1948–49 Ranji Trophy
- The Ranji Trophy
- Administrator: BCCI
- Cricket format: First-class
- Tournament format: Knockout
- Champions: Bombay (5th title)
- Participants: 15
- Most runs: Dattu Phadkar (Bombay) (570)
- Most wickets: Ranga Sohoni (Baroda) (33)

= 1948–49 Ranji Trophy =

Indian cricket tournament

The 1948–49 Ranji Trophy was the 15th season of the Ranji Trophy. Bombay won the title defeating Baroda in the final. The semi-final match between Bombay and Maharashtra was the highest-scoring first-class match of all time. A total of 2,376 runs were scored, including nine centuries.

==Highlights==

- B. B. Nimbalkar scored 443 not out for Maharashtra v Kathiawar at Poona. It was the second highest individual score in first class cricket at the time and still the highest by an Indian cricketer.

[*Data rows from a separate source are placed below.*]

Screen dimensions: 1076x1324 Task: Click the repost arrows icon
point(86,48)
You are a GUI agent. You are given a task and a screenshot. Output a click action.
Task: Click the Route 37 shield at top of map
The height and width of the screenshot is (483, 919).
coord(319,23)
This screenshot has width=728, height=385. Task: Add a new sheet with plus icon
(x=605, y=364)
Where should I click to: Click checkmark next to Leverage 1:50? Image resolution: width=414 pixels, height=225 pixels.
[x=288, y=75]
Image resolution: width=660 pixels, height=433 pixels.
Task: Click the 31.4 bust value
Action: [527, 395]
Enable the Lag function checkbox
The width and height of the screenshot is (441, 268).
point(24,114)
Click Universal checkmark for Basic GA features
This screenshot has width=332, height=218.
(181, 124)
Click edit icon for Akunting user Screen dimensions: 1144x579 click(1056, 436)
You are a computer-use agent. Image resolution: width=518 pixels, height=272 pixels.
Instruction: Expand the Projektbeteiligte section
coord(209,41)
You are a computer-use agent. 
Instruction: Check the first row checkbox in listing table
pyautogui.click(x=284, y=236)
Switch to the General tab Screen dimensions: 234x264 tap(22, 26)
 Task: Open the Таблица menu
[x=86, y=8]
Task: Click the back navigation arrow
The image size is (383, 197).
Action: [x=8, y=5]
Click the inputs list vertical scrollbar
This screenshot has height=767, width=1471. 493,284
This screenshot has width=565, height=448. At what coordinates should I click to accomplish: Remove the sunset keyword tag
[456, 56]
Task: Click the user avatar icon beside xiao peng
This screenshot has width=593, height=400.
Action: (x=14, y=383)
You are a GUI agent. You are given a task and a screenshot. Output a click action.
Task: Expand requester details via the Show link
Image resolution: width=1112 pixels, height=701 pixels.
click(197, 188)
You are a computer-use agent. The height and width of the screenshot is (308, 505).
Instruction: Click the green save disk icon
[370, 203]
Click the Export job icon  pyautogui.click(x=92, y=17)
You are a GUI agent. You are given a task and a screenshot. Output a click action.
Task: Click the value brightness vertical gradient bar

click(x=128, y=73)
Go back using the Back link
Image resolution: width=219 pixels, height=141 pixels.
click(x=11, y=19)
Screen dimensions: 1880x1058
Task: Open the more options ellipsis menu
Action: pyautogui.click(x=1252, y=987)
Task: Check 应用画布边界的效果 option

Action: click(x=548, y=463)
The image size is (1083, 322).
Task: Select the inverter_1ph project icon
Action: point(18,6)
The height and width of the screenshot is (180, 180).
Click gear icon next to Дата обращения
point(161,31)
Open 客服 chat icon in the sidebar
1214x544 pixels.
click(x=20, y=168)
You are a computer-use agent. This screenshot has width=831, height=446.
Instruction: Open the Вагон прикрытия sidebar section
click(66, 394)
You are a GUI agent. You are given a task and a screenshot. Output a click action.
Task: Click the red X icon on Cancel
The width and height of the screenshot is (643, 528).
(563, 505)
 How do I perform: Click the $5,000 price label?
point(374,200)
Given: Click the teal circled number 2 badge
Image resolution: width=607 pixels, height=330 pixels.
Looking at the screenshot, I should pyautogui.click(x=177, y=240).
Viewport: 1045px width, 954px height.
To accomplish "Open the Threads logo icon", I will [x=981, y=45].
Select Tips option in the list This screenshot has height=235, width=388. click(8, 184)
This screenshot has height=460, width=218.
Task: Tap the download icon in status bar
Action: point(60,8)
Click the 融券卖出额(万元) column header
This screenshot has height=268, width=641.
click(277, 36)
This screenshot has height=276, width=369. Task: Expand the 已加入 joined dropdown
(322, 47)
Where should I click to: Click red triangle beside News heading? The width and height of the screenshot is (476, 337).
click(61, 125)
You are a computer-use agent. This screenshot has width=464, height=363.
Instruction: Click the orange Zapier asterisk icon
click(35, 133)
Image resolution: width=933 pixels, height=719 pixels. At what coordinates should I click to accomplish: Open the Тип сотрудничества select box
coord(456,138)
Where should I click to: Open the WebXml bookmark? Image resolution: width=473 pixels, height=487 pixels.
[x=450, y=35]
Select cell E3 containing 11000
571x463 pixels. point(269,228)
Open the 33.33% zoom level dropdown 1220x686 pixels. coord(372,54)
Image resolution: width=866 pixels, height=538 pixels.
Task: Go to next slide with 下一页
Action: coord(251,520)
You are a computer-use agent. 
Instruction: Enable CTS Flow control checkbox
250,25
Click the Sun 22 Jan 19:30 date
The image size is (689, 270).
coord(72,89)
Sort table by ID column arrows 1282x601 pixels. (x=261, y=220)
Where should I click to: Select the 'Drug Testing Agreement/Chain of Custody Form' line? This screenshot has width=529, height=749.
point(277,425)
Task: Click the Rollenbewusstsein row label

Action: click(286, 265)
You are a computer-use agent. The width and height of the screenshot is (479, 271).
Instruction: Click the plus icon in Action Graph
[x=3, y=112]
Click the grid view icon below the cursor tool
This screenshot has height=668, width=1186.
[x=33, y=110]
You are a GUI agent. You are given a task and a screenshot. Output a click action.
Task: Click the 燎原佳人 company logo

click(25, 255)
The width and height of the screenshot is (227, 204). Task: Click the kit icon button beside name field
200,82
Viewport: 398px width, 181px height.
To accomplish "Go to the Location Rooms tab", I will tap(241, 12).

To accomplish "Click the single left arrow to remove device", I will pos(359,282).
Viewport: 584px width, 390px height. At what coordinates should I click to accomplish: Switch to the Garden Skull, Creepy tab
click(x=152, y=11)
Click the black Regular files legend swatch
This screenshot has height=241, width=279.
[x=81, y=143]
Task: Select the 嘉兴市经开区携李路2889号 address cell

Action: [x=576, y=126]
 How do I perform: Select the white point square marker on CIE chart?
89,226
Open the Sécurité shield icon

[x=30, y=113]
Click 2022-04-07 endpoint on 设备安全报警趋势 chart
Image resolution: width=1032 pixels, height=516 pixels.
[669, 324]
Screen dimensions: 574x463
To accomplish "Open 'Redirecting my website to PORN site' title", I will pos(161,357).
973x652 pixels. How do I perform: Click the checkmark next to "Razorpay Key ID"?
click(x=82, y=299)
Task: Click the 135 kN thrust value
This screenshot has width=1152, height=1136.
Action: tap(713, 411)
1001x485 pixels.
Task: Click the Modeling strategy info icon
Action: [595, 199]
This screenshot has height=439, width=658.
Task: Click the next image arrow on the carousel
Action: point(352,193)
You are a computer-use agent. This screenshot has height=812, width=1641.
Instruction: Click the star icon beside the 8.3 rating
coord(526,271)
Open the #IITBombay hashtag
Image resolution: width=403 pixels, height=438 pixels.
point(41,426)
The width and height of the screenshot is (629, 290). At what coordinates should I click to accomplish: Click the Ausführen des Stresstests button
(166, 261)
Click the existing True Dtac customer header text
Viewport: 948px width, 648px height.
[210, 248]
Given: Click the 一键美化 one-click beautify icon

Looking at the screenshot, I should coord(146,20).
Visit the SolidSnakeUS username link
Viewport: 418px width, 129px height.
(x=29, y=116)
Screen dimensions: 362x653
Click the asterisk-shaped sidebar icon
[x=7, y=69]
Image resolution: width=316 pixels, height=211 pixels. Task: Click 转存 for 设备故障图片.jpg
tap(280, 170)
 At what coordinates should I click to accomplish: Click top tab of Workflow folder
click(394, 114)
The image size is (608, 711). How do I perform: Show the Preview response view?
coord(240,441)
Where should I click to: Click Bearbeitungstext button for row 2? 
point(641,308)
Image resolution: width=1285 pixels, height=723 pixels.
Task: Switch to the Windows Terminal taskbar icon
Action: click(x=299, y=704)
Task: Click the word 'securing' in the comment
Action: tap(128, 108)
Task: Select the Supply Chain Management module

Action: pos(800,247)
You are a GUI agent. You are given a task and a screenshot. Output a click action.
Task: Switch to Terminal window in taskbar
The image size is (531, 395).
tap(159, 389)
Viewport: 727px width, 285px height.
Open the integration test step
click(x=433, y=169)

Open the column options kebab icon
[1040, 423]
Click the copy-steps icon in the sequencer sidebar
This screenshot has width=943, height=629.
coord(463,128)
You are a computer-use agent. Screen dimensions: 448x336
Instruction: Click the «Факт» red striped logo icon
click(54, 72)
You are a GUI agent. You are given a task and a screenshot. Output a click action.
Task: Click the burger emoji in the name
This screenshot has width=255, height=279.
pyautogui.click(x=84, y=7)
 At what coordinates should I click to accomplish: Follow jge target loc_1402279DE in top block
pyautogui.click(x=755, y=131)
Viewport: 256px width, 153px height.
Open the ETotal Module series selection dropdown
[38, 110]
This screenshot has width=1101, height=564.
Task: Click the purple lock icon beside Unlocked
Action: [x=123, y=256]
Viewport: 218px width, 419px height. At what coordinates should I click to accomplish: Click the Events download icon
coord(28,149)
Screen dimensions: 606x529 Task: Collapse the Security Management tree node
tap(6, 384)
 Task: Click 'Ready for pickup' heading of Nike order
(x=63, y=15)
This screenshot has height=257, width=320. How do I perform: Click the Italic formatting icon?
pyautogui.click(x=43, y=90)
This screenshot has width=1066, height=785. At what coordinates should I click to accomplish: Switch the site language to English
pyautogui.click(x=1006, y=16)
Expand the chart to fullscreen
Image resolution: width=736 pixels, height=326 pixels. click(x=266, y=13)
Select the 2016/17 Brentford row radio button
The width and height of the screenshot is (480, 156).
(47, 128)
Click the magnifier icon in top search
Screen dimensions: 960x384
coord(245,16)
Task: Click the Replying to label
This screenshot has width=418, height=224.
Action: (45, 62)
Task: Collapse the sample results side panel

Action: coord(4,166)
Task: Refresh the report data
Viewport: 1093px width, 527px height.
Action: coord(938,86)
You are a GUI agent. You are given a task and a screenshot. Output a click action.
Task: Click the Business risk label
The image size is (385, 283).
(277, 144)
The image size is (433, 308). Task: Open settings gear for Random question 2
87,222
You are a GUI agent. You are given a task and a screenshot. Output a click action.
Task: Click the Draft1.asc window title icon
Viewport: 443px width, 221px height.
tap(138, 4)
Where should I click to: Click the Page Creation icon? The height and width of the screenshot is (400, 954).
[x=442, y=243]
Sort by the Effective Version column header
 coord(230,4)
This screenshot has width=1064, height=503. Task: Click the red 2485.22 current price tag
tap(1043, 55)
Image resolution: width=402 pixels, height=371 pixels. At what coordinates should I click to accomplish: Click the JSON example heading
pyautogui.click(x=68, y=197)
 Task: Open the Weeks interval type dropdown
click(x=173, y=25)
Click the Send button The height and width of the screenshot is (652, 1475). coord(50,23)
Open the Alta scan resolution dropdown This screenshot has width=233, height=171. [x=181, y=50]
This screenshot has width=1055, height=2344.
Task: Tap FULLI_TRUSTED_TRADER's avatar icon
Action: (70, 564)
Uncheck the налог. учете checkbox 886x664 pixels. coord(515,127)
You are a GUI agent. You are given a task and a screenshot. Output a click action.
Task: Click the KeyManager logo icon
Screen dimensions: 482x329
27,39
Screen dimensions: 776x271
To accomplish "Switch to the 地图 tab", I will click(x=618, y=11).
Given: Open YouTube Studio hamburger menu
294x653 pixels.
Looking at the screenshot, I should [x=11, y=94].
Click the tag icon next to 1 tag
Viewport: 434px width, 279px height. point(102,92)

Nimbalkar was nine runs behind Don Bradman's record at lunch on the third day but Kathiawar conceded the match at this point.
- Maharashtra's 826 for 4 was the second highest team total in Ranji trophy at the time.
- The Zonal format was not used in the 1948–49 season of Ranji Trophy. It was the only time that this was done until the zones were replaced by the Elite and Plate divisions in 2002–03
- The Bombay v Maharashtra semifinal produced 2376 runs, in the most in any first class match. Bombay's total of 1365 runs is the record for a team in any first class match
- Three batsmen – Uday Merchant 143 & 156, Dattu Phadkar 131 & 160 and Madhusudan Rege 133 & 100 – uniquely scored hundreds in both innings.
- The semifinals and finals were timeless matches. Both the Bombay – Maharashtra semifinal and the Bombay – Baroda final went into the seventh day,
- Three of the four semifinalists were from the West Zone.
- Assam made their Ranji Trophy debut in this season against United Provinces.